Task to complete
Below are some entries. Repeat exactly the lines from the one with "[menuitem] (308, 33)" through the one with "Künye (552, 1234)", and only those.

Data supplied
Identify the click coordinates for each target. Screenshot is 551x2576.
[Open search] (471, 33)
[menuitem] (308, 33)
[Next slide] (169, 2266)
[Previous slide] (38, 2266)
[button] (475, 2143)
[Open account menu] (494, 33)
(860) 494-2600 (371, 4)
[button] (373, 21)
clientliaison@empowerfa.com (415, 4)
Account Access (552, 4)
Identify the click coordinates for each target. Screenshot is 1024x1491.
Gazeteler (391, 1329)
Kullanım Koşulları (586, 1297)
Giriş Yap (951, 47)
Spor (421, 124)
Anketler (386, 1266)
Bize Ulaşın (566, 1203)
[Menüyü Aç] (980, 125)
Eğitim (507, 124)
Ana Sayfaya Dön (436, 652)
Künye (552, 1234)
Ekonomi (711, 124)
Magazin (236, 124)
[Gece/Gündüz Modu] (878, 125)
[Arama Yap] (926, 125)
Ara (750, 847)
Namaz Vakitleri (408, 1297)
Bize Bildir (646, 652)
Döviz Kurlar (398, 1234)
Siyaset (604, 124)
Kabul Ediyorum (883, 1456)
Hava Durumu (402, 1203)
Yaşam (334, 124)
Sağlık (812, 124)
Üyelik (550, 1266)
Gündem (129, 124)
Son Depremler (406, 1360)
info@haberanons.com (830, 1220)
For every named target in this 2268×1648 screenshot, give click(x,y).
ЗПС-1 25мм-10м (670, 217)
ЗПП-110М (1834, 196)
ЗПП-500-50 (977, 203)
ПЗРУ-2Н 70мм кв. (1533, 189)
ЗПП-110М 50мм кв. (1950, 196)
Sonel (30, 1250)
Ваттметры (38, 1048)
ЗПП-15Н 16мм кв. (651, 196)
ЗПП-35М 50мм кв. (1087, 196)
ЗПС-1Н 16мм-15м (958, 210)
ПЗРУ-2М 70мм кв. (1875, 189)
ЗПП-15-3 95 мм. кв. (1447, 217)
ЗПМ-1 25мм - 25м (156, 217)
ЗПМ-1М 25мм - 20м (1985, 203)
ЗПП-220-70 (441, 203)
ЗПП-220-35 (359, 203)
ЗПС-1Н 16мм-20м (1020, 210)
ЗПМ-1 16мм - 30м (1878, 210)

Exercise response
[menuitem] (308, 33)
[Next slide] (169, 2266)
[Previous slide] (38, 2266)
[button] (475, 2143)
[Open account menu] (494, 33)
(860) 494-2600 (371, 4)
[button] (373, 21)
clientliaison@empowerfa.com (415, 4)
Account Access (552, 4)
Identify the click coordinates for each target. Screenshot is 1024x1491.
Gazeteler (391, 1329)
Kullanım Koşulları (586, 1297)
Giriş Yap (951, 47)
Spor (421, 124)
Anketler (386, 1266)
Bize Ulaşın (566, 1203)
[Menüyü Aç] (980, 125)
Eğitim (507, 124)
Ana Sayfaya Dön (436, 652)
Künye (552, 1234)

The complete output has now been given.